▸ TASK REQUIREMENTS
Can you rewrite the listing below, changing every "screenshot" to "screen capture" and keeping everything else the same? Leave the pictures out.

▸ MATERIAL FOR THIS EXERCISE
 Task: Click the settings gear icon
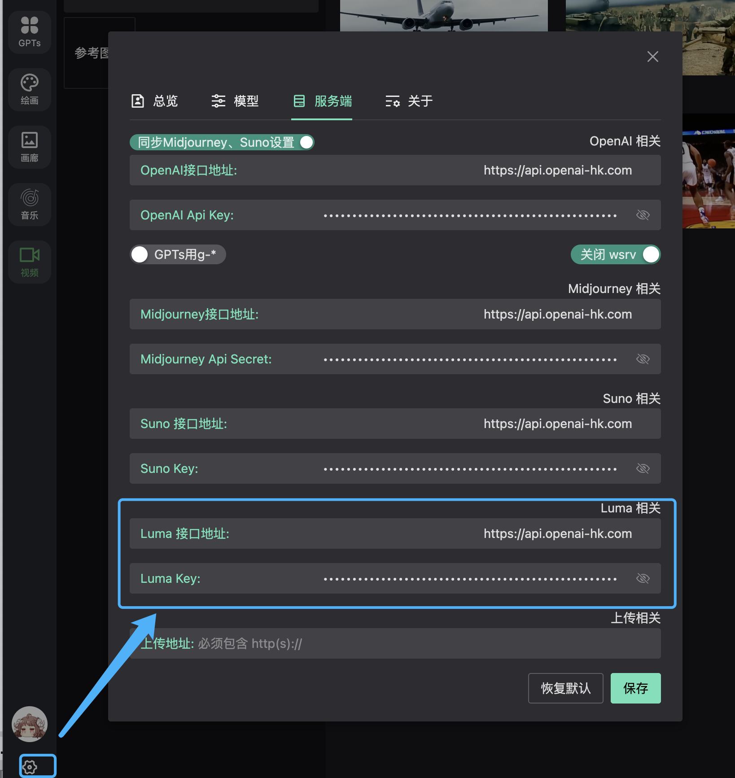click(x=30, y=767)
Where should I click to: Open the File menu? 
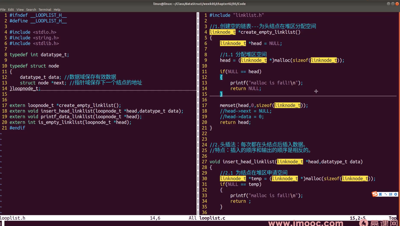click(x=3, y=10)
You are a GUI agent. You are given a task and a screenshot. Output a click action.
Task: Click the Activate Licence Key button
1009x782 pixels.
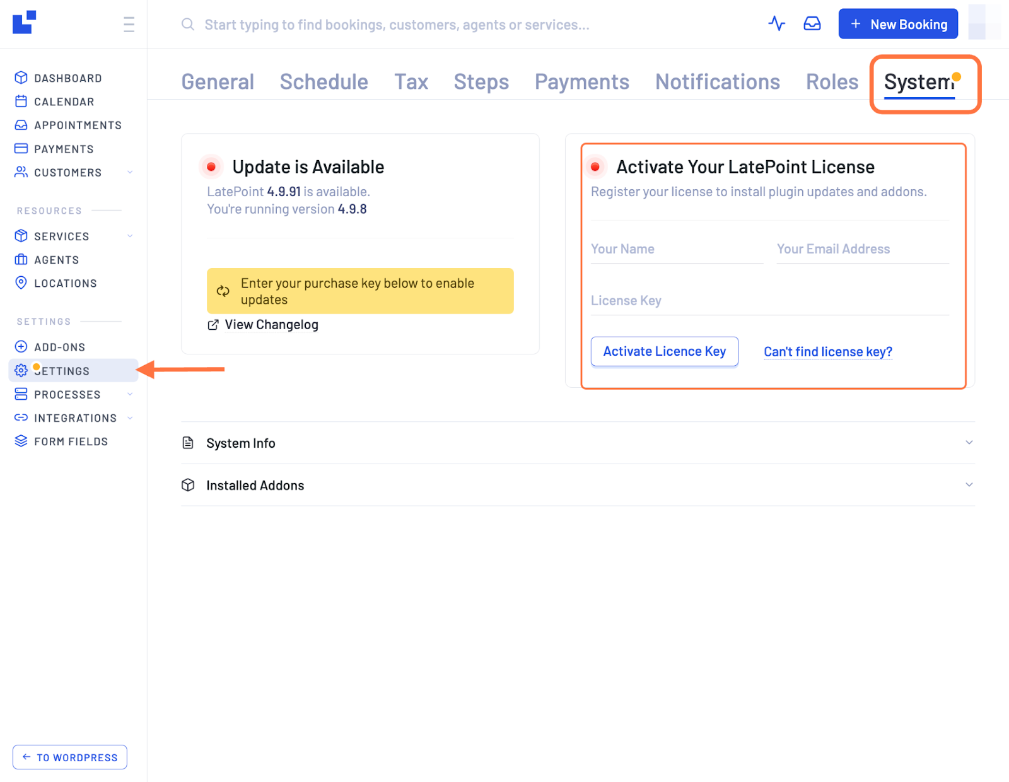664,351
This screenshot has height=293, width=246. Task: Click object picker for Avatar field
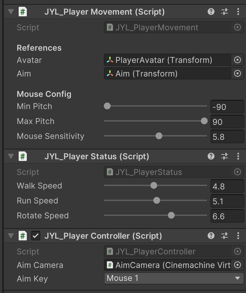pos(238,60)
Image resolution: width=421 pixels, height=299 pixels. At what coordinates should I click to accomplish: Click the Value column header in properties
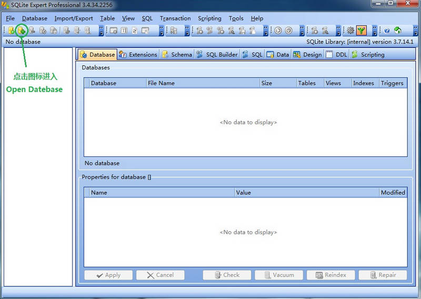pos(306,193)
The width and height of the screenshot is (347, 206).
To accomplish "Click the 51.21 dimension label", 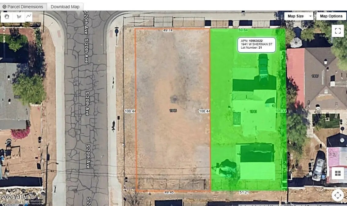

▸ RESPONSE TO THIS TASK
 Task: Click the settings gear icon
click(x=30, y=767)
Where should I click to: Open the File menu? 
click(x=3, y=10)
You are a GUI agent. You are given a task and a screen capture. Output a click action.
Task: Click the Activate Licence Key button
1009x782 pixels.
664,351
This screen capture has height=293, width=246. Task: Click object picker for Avatar field
pos(238,60)
Image resolution: width=421 pixels, height=299 pixels. At what coordinates should I click to accomplish: Click the Value column header in properties
pos(306,193)
The width and height of the screen capture is (347, 206).
To accomplish "Click the 51.21 dimension label", 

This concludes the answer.